Data extracted from a collection
*** Block opens ***
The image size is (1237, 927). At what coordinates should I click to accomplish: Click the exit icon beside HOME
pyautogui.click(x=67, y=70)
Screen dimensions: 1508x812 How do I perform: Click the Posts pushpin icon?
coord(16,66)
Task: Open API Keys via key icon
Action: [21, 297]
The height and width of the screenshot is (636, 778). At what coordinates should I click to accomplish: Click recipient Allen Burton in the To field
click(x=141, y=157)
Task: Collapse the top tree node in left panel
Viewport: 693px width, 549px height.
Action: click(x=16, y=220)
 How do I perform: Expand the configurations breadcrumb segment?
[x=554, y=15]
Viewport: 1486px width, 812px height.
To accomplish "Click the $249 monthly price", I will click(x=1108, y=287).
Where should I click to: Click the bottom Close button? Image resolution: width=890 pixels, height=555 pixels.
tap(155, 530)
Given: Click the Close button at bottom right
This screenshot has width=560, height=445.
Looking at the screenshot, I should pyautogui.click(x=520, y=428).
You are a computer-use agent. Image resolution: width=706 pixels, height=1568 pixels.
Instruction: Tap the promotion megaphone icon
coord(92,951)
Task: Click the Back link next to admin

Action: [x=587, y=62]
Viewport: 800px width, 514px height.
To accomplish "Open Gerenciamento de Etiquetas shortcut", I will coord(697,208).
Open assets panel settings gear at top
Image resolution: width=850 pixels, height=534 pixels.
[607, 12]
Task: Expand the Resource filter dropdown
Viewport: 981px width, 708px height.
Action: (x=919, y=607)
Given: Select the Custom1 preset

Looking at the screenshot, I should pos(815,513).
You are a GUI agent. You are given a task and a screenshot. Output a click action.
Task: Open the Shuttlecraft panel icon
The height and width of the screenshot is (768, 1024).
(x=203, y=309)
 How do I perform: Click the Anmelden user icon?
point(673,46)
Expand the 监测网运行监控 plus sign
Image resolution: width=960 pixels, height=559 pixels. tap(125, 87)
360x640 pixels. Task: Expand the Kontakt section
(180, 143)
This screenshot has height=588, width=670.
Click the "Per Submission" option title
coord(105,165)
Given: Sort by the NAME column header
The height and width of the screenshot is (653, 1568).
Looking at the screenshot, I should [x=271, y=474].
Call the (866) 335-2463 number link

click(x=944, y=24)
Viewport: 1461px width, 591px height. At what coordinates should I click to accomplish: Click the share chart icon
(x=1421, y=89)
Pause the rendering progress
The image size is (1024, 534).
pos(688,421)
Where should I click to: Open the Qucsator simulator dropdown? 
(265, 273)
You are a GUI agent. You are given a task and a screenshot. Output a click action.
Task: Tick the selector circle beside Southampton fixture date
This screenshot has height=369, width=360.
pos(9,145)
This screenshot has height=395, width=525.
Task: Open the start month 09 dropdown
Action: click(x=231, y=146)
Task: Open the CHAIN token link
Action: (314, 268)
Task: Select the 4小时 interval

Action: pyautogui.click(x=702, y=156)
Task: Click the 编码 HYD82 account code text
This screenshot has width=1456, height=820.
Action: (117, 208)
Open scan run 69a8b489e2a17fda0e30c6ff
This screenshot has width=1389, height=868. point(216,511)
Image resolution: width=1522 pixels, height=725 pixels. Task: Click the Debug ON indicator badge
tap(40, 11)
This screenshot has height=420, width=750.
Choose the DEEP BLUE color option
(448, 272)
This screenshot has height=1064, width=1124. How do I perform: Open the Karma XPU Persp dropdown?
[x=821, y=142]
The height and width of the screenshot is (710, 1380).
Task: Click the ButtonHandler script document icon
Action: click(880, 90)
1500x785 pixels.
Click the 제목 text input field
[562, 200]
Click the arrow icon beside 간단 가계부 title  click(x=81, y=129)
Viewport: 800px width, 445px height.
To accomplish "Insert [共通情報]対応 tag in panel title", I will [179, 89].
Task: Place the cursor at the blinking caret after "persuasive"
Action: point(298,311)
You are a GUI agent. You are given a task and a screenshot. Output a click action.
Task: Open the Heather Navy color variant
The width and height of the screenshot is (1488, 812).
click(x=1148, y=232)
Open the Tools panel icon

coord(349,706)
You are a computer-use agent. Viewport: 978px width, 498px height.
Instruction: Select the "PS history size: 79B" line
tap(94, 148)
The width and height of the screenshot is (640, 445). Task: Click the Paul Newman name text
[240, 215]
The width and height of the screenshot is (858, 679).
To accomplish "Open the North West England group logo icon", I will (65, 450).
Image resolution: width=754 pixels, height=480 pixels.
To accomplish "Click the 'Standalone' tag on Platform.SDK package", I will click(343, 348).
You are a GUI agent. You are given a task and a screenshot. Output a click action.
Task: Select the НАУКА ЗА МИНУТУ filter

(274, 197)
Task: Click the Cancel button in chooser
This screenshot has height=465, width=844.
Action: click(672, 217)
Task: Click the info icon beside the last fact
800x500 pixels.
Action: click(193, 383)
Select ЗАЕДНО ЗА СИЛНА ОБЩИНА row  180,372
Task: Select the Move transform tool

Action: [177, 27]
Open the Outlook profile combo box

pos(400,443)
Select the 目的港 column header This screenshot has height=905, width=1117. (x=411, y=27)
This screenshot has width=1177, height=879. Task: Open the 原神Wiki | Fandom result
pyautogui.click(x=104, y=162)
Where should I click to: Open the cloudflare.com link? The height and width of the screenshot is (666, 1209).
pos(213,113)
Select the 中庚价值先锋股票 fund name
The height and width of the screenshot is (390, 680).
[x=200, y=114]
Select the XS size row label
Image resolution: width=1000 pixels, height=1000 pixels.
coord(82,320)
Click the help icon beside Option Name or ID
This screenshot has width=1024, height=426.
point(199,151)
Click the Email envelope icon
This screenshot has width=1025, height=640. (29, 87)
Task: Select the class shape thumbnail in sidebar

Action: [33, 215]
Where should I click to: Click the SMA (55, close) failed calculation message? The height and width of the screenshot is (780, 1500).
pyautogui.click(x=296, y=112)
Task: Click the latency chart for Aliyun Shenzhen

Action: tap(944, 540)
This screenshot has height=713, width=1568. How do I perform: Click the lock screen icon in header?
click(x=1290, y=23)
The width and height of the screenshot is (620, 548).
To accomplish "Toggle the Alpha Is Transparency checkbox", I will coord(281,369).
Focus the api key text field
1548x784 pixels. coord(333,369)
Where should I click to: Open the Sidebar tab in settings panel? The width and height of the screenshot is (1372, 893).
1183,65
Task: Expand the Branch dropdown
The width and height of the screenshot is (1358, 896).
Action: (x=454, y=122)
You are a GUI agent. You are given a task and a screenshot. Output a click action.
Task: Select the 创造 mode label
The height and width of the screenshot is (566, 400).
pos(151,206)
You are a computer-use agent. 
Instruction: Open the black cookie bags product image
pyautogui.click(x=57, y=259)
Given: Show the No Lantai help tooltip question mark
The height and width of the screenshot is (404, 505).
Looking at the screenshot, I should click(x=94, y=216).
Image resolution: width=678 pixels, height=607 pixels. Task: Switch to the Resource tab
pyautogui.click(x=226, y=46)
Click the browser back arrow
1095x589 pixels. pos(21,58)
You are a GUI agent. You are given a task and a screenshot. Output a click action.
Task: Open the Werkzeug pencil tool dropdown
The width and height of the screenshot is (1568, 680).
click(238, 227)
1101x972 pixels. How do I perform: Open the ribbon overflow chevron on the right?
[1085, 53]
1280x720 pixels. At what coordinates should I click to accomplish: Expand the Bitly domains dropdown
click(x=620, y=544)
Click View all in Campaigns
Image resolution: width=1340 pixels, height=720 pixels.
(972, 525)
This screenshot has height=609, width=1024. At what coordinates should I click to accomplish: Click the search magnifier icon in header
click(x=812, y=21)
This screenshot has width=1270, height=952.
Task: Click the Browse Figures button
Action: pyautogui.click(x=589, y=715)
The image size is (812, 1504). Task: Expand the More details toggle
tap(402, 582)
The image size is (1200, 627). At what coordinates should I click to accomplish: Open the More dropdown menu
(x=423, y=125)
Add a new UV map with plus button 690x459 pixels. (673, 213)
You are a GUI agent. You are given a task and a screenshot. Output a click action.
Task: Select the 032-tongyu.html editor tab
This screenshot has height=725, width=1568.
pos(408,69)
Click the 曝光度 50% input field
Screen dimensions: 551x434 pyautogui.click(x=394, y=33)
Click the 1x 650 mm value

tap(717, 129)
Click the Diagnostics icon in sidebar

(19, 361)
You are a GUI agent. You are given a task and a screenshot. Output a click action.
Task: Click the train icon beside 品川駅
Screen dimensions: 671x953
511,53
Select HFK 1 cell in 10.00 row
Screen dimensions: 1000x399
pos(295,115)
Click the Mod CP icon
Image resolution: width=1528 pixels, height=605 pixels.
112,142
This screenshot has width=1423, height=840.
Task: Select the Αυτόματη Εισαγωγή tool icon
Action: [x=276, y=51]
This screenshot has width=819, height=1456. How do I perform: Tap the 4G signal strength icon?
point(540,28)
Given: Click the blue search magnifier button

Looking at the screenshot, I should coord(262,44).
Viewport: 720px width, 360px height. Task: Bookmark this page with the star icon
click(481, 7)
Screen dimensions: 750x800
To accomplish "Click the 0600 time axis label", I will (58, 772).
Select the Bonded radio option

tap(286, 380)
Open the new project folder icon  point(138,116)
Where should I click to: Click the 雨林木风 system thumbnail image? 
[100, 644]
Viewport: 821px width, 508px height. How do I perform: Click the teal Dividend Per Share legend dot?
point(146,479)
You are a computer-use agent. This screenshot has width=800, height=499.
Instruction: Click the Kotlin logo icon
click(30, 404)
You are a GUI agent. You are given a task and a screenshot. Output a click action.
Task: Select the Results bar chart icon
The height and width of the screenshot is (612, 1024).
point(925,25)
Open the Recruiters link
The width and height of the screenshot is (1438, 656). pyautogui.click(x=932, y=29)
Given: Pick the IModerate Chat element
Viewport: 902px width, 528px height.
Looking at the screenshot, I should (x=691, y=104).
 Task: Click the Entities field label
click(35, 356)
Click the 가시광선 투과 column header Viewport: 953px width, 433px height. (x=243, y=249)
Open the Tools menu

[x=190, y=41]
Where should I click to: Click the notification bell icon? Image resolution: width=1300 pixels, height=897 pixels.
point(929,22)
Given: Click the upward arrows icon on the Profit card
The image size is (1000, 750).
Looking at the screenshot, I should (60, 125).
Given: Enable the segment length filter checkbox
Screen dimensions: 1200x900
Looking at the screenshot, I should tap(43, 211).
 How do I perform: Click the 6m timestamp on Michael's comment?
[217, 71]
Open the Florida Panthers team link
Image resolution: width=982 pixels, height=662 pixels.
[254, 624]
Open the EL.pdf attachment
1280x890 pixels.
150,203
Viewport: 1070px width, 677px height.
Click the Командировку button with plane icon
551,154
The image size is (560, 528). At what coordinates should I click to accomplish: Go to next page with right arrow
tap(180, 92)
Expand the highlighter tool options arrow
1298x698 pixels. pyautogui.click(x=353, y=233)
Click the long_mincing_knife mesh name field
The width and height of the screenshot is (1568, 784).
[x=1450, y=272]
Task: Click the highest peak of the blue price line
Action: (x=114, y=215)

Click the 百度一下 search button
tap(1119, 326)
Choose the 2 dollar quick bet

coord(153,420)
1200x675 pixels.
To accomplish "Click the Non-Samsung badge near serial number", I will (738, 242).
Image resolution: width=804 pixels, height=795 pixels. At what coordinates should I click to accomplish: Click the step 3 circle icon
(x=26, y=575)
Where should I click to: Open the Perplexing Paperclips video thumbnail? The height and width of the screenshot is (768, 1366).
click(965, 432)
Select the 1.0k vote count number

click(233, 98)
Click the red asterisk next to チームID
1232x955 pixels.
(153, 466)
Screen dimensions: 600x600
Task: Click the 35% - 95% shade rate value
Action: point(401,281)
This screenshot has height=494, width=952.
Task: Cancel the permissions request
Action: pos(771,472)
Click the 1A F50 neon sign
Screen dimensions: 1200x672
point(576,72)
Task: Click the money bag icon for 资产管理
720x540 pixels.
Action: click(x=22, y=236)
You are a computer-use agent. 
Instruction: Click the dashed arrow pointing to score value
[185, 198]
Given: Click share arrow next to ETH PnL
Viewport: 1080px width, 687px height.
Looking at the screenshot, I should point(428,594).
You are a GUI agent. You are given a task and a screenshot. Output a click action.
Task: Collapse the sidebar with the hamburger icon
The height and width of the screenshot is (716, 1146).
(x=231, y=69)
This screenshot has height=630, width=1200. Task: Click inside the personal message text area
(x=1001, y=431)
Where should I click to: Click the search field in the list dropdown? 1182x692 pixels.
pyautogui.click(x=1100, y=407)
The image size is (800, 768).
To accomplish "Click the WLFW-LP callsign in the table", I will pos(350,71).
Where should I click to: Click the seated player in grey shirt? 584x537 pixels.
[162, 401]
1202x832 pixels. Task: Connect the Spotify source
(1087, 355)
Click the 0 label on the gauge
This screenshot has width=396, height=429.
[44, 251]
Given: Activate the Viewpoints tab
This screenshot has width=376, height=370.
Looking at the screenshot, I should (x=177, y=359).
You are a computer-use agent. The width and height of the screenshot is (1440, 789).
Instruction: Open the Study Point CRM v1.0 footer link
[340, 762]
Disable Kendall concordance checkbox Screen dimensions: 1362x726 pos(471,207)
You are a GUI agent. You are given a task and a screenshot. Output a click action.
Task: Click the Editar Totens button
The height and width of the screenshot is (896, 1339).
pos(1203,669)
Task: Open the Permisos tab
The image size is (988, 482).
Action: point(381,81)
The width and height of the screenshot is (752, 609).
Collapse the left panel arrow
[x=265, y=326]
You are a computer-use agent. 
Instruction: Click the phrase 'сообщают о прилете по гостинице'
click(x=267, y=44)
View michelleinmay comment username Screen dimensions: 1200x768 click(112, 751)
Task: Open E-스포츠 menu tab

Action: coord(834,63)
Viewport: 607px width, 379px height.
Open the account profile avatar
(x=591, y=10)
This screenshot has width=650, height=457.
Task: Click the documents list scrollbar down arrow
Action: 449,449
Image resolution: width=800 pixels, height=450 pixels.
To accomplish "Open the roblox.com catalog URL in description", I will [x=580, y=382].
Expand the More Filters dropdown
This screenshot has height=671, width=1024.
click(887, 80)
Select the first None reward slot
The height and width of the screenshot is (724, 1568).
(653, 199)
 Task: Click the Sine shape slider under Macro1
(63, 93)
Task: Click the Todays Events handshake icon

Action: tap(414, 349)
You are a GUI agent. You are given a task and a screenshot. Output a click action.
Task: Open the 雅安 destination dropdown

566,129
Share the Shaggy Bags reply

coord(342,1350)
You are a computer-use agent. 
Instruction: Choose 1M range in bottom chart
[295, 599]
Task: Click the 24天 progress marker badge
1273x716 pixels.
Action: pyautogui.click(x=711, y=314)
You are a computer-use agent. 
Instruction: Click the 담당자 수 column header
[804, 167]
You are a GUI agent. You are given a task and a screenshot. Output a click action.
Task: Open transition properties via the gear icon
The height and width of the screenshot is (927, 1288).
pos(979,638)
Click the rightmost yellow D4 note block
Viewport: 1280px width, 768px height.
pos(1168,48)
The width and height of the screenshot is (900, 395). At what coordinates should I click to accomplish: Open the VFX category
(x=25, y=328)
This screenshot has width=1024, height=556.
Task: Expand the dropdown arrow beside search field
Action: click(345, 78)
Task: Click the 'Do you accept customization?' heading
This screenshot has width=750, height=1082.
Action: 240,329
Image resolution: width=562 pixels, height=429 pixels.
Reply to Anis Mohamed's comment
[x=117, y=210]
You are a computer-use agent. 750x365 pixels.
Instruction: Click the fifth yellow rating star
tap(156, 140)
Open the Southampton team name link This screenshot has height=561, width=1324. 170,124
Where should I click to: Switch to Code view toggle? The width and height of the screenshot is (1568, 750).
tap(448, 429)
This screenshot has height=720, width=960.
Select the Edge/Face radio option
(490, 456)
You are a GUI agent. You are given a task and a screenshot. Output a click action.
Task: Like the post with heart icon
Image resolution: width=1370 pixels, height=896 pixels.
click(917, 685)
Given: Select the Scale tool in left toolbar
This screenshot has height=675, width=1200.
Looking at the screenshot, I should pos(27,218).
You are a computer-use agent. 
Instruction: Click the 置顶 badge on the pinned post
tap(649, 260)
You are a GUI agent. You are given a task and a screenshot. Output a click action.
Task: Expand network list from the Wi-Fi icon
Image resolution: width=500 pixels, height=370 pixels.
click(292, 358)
*** Block closes ***
** WHAT YOU SHOULD DO **
Set down the lines of the records exactly, from the first one through the line containing "Viewport: 1486px width, 812px height.", and add nothing else.

** OUTPUT **
The image size is (1237, 927). At what coordinates should I click to accomplish: Click the exit icon beside HOME
pyautogui.click(x=67, y=70)
Screen dimensions: 1508x812 How do I perform: Click the Posts pushpin icon?
coord(16,66)
Task: Open API Keys via key icon
Action: [21, 297]
The height and width of the screenshot is (636, 778). At what coordinates should I click to accomplish: Click recipient Allen Burton in the To field
click(x=141, y=157)
Task: Collapse the top tree node in left panel
Viewport: 693px width, 549px height.
Action: click(x=16, y=220)
 How do I perform: Expand the configurations breadcrumb segment?
[x=554, y=15]
Viewport: 1486px width, 812px height.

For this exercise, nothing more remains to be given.